"I am perfectly unhurt."
Upon this such a cheer arose in the court, that the judge saw that it was perfectly hopeless to attempt to stop it by any ordinary means, and he only held up his hand deprecatingly. The cheer was thrice repeated, and then Sir Richard dismounted from the table, and a death-like stillness ensued in the court as the judge spoke.
"How was it possible," he said, "that the prisoner at the bar could be furnished with such a weapon at a time like this?"
The Governor of Newgate felt that this question was addressed to him, and he tremblingly spoke, saying—
"My lord, I have not the most distant idea upon the subject. He was searched this morning carefully before leaving his cell. It is beyond my comprehension."
"My lord," said a counsel at the table, rising, "there was a very similar case about five years since, when a notorious criminal attacked a witness for the prosecution with a fork, and it appeared afterwards that as he was brought through some of the day-rooms of Newgate to the bar, he had hastily snatched it up from a table that he passed without the officers noticing him."
"This is very likely a similar case," said the judge.
"It may be so my lord," said the Governor.
Todd yelled with rage, when he found that Sir Richard Blunt had escaped his malice.
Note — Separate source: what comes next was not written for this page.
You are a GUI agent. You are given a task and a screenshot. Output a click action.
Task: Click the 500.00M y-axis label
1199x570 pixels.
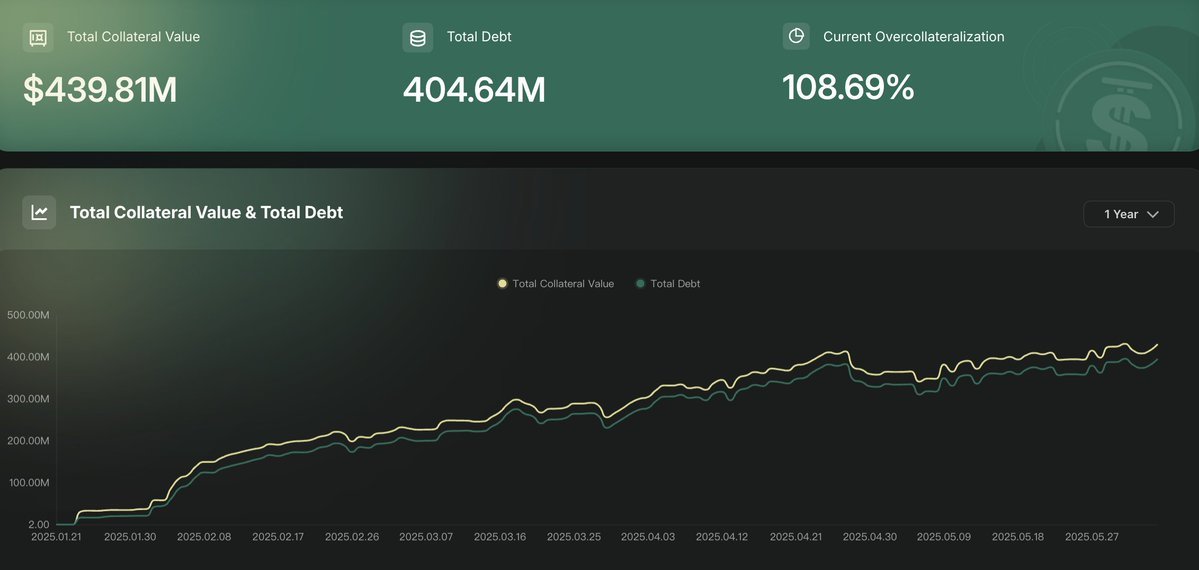tap(28, 315)
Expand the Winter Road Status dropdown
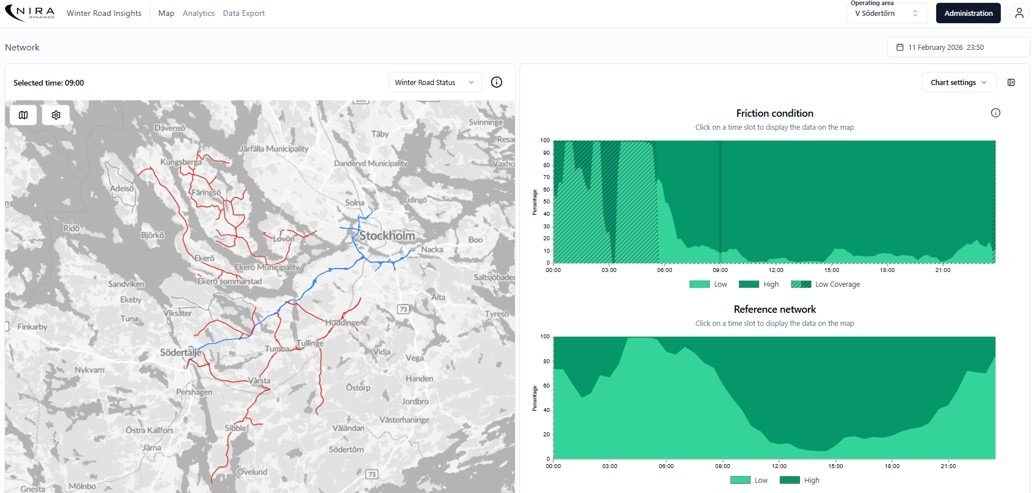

If he could but have taken his life or inflicted upon him some very serious injury, he would have been satisfied almost to have gone to death; but to fail was almost enough to drive him really mad.
"Curses on ye all!" he cried; and then he burst into a torrent of such frightful invectives, that everybody shrunk aghast from it, and it is quite impossible that we should transfer it to our pages. How long he would have proceeded in such a storm, there is no knowing, had not the officers rushed upon him, and by main force dragged him from the dock and the court into the dark passages leading to Newgate.